Sous l'Ancien Régime, la porte de la Barre, en forme de châtelet, située au nord-ouest, était une des cinq portes qui permettaient d'entrer dans la ville. Elle était armée de deux tours crénelées, élevées au Xe siècle, et munie d'un pont-levis. Elle commandait l'ancienne route de Bretagne (les rues Eugène-Lecointre et de Villeneuve), l'actuelle n'existant pas encore, et était protégée par un bras de la Briante qui longeait les remparts du sud-est. Rebâties par le duc François (1566/1584), elles furent abattues en 1776. Ses vestiges subsistent au n° 18 de la rue Porte-de-la-Barre qui rappelle son souvenir. L'amorce de sa voûte et la rainure de sa herse demeurent apparentes et la base d'une des tours plonge dans le fossé.

Les pierres de sa démolition servirent à construire le couvent des capucins, l'hôpital, etc.

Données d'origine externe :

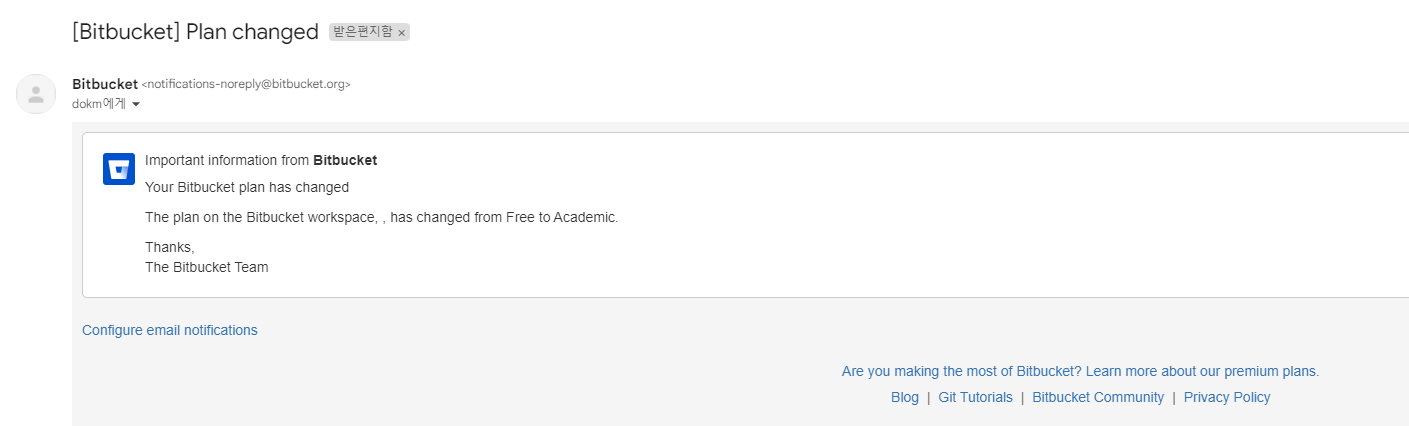Image resolution: width=1409 pixels, height=426 pixels.
Task: Click the sender's gray avatar icon
Action: click(x=36, y=94)
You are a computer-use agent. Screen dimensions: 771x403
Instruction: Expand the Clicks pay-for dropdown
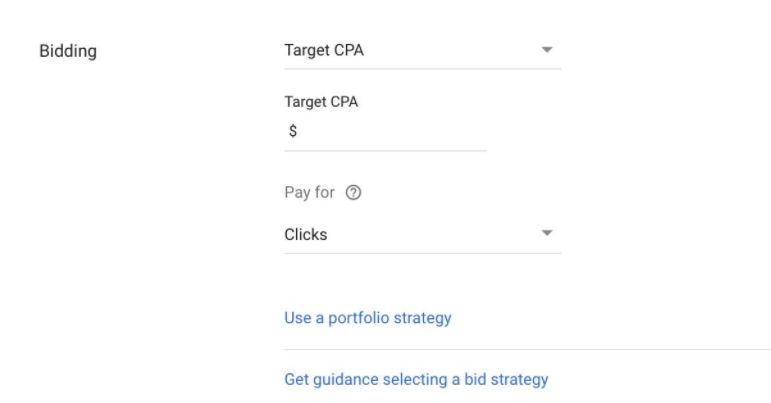(x=422, y=235)
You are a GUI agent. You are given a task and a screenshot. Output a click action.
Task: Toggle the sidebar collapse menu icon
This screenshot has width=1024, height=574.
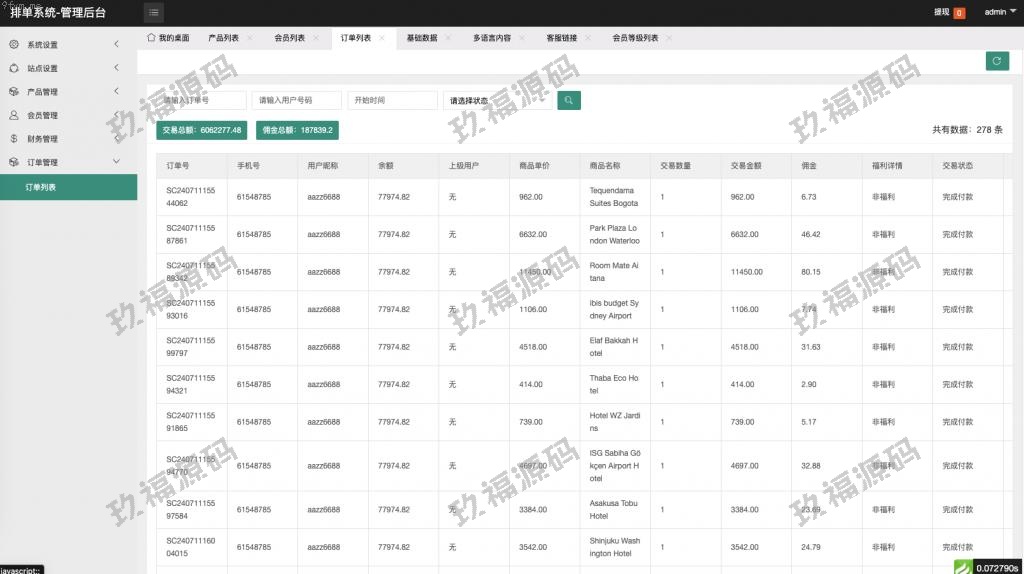point(154,12)
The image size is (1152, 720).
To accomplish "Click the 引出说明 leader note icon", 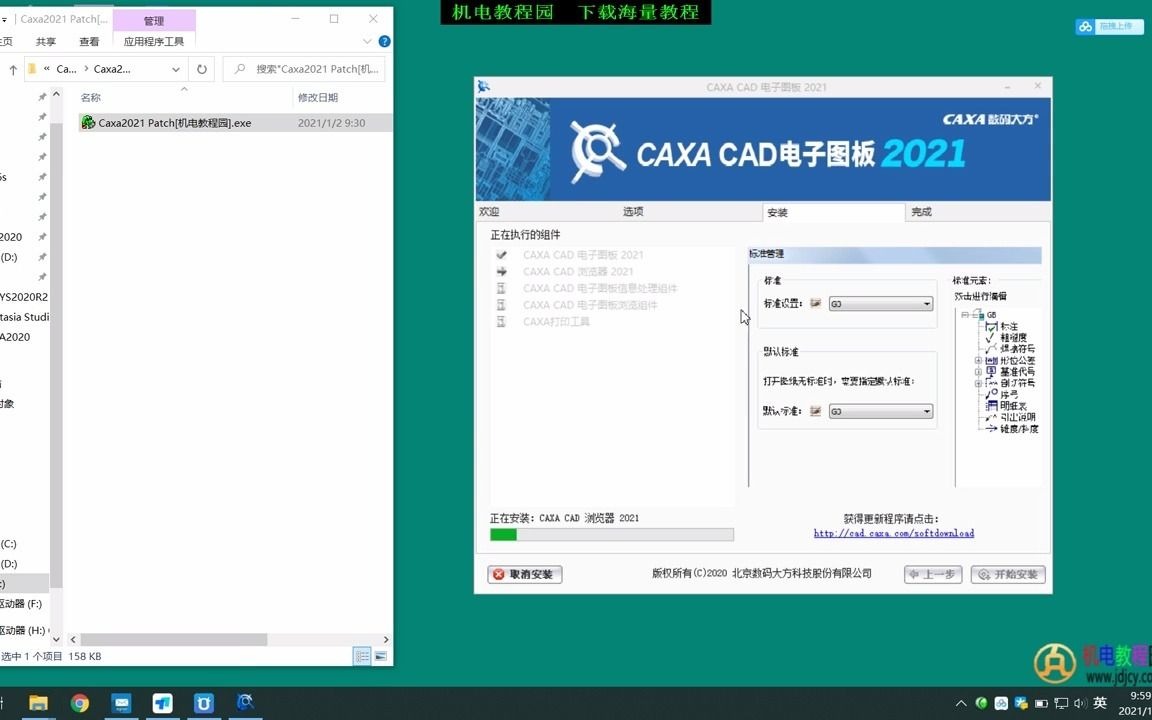I will (990, 417).
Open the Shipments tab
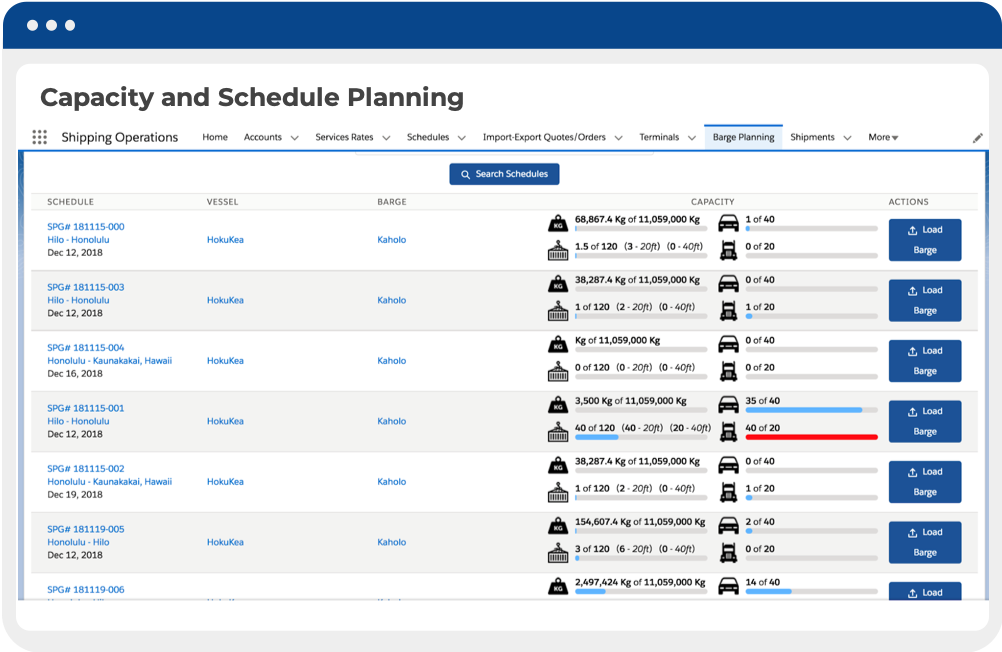1002x652 pixels. pyautogui.click(x=812, y=137)
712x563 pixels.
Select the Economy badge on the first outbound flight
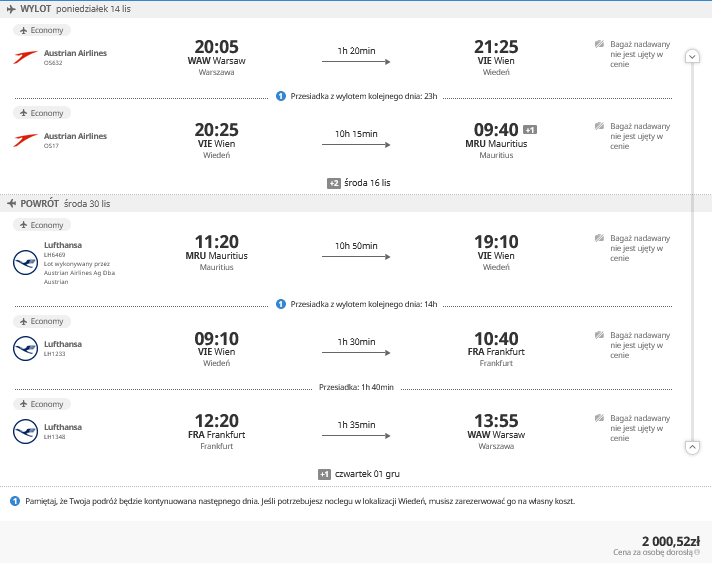(x=42, y=30)
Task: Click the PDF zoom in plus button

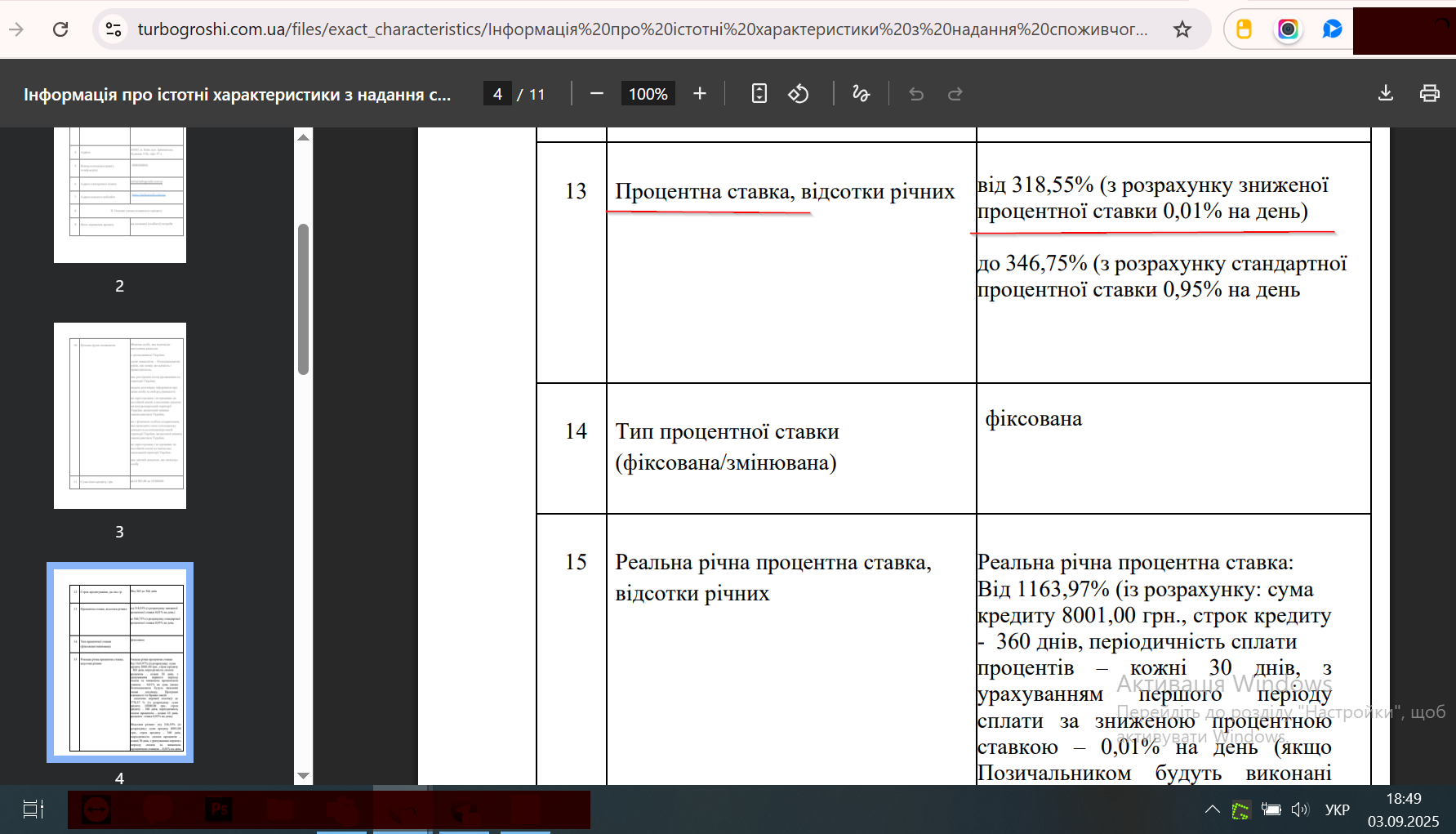Action: (x=700, y=94)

Rares sont les vestiges des fortifications alençonnaises dont il ne reste pratiquement plus que la muraille du Plénître, récemment restaurée, et quelques pans de murs dans les jardins situés entre le cours Clemenceau et la rue du Jeudi.

(Coté faubourg)

 

Extrait de Alençon de A à Z (Alain Champion, Éditions Alan Sutton, 2008).